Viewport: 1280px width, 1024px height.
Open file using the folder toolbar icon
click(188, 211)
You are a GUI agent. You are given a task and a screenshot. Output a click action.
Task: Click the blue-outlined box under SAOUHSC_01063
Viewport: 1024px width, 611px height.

++++++++++

# [Activity]
Where the string "Viewport" turns up in a line of the data above, copy that whole line.

# [Final answer]
Viewport: 1280px width, 1024px height.
Viewport: 1024px width, 611px height.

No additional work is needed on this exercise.